6. Exit readiness is about three things, and the founder is one of them.

Before you push for a sale, Alex says, ask whether the company is actually ready. She breaks readiness into three buckets.

Founder readiness. Most acquirers won't let the founder walk. In her PE career, Alex's fund would buy 60%, never 100%, and the founder stayed for the journey to the next exit. If your founder wants to sell the yacht-and-disappear story, ask whether anyone will actually buy a company without them.

Business readiness. Startups are built for speed, not governance. Buyers will dig through your data room looking for reasons to discount the price. Getting the books in order, building a proper data room, tightening governance — this can take up to a year. It needs to start before anyone has approached the company.

Market readiness. Is the sector hot? Can you make it hotter? Is the broader environment a bidder's market or a wait-it-out year?

7. The IPO dream is mostly a dream.

We talk about IPOs because they're glamorous. Most exits are not IPOs. They are trade sales — the company gets bought.

A trade sale comes in two flavours. A competitive process invites multiple bidders to drive up the price through tension; the cost is months of disruption with several sets of advisors crawling through the company. A targeted process identifies one or two near-perfect buyers and engages with them directly; less disruption, sometimes less price. Neither is automatically right. As an angel, this is another moment where your perspective on the buyer landscape can genuinely help the founder choose.

8. Secondaries are real. Syndicates have a quiet advantage.

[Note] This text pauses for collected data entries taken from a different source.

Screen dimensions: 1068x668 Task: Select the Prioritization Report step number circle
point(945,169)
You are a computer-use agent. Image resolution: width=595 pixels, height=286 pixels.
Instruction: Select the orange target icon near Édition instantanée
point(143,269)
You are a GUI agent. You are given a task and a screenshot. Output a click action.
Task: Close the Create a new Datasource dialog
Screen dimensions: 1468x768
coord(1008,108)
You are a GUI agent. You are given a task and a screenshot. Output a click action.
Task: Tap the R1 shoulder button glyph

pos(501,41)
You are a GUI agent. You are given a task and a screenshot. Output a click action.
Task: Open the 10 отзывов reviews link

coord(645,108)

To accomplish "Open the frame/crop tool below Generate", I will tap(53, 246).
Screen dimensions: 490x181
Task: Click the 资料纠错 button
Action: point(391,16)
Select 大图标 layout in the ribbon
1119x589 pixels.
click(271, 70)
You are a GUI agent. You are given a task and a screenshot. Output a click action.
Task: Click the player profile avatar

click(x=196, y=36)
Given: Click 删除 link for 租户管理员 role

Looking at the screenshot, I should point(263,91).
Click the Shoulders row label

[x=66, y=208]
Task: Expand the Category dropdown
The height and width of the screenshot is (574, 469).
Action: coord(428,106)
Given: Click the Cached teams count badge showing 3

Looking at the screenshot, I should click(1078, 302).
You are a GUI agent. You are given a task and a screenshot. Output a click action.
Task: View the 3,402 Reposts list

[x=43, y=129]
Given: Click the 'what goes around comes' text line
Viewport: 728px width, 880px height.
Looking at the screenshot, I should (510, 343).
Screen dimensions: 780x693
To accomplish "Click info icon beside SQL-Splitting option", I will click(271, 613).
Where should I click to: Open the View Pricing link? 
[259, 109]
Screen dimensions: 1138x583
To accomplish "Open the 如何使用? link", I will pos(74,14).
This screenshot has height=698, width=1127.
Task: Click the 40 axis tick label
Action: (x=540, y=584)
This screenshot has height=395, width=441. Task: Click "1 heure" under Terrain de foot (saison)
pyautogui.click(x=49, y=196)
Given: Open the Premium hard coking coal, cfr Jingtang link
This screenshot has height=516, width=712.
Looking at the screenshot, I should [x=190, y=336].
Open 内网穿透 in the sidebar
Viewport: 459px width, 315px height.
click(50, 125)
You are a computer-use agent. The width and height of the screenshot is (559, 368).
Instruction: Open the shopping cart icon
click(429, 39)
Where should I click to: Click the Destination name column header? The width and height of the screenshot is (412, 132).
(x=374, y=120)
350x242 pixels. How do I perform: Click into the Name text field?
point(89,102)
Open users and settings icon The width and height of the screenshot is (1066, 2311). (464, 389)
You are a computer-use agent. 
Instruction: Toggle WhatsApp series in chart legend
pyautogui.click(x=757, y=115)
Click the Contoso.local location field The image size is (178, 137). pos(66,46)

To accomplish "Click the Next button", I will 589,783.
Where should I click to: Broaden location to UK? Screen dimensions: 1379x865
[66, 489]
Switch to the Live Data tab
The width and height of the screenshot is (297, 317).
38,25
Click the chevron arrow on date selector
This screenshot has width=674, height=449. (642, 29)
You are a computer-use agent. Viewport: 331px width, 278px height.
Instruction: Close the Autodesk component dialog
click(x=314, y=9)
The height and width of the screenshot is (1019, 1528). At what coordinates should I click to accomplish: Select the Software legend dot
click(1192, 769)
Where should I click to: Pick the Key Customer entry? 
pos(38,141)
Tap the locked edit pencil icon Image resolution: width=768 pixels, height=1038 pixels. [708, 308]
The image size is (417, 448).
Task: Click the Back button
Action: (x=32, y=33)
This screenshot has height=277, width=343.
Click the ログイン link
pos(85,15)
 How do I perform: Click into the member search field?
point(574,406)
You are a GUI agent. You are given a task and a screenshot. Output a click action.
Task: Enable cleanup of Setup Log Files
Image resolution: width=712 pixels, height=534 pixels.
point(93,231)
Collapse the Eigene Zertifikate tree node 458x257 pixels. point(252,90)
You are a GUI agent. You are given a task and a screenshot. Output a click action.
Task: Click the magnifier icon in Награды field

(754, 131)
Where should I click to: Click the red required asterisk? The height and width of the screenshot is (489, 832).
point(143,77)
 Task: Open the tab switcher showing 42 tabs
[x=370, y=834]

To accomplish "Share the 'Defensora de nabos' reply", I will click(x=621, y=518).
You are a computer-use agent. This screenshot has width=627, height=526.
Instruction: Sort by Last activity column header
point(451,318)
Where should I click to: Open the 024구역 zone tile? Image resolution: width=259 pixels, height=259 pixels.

There's growing momentum around secondary markets — angels selling their stakes mid-journey. The UK recently passed legislation (the "Pisces" regime) that effectively lets companies go public for a single day so minority shareholders can sell, then go private again. It's early days, but the direction of travel is clear.

For most of us in continental Europe, secondaries still mostly happen for larger tickets, in companies that have generated enough heat to attract follow-on interest. They're rare for small angel cheques. But here's the underrated point Alex and Teresia landed on: investing through a syndicate gives you a built-in pool of potential secondary buyers. People who already know the company, have already done their diligence, already trust the founder. We've seen it inside LUMUS — one of our angels needed to exit early for personal reasons, and another member of the same syndicate stepped in. The transaction was clean because the trust was already there.

Another argument, if you needed one, for investing alongside people you'd want next to you in a hard moment.

What to do tomorrow

If you're newer to angel investing, start with one habit: when you're offered a deal, before you read the deck, ask yourself the exit question. Where does this company plausibly land in five to ten years? Who buys it? At what price? And does the founder think about it the same way?

If you can't get good answers, that's not a "no" — but it is a flag to dig.

Most of what makes a great angel isn't getting into the right deal. It's reading the room — the term sheet, the founder, the market — well enough that when the exit moment comes, you've already done the work.

That's what M&A looks like from the angel's seat.

This is not investment advice. This article is for educational purposes only.